Prepare something to compress
[1]:
import xarray
from pathlib import Path
from enstools.io import write, read
WARNING: eccodes c-library not found, grib file support not available!
[2]:
dataset_name = "air_temperature"
dataset = xarray.tutorial.open_dataset(dataset_name)
[3]:
# Define a path for the temporary file
input_file = Path("input.nc")
output_file = Path("compressed.nc")
[4]:
# Save dataset to a netcdf file
write(dataset, input_file)
/home/docs/checkouts/readthedocs.org/user_builds/enstools-compression/envs/latest/lib/python3.8/site-packages/enstools/io/writer.py:146: SerializationWarning: saving variable air with floating point data as an integer dtype without any _FillValue to use for NaNs
task = ds.to_netcdf(file_path, engine=engine, encoding=dataset_encoding, compute=compute, format=format)
Compress the file
[5]:
! enstools-compression compress "input.nc" -o "compressed.nc" --compression 'lossy,sz,abs,0.14'
WARNING: eccodes c-library not found, grib file support not available!
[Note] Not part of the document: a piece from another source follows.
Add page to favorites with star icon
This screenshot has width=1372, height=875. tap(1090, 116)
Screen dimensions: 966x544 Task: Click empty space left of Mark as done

Open compressed file and check that the content can be read
[6]:
with read("compressed.nc") as ds:
print(ds.values)
<bound method Mapping.values of <xarray.Dataset>
Dimensions: (lat: 25, time: 2920, lon: 53)
Coordinates:
* lat (lat) float32 75.0 72.5 70.0 67.5 65.0 ... 25.0 22.5 20.0 17.5 15.0
* lon (lon) float32 200.0 202.5 205.0 207.5 ... 322.5 325.0 327.5 330.0
* time (time) datetime64[ns] 2013-01-01 ... 2014-12-31T18:00:00
Data variables:
air (time, lat, lon) float32 dask.array<chunksize=(2920, 25, 53), meta=np.ndarray>
Attributes:
Conventions: COARDS
title: 4x daily NMC reanalysis (1948)
description: Data is from NMC initialized reanalysis\n(4x/day). These a...
platform: Model
references: http://www.esrl.noaa.gov/psd/data/gridded/data.ncep.reanaly...>
Remove Temporary files
[7]:
# Remove files
if input_file.exists():
input_file.unlink()
if output_file.exists():
output_file.unlink()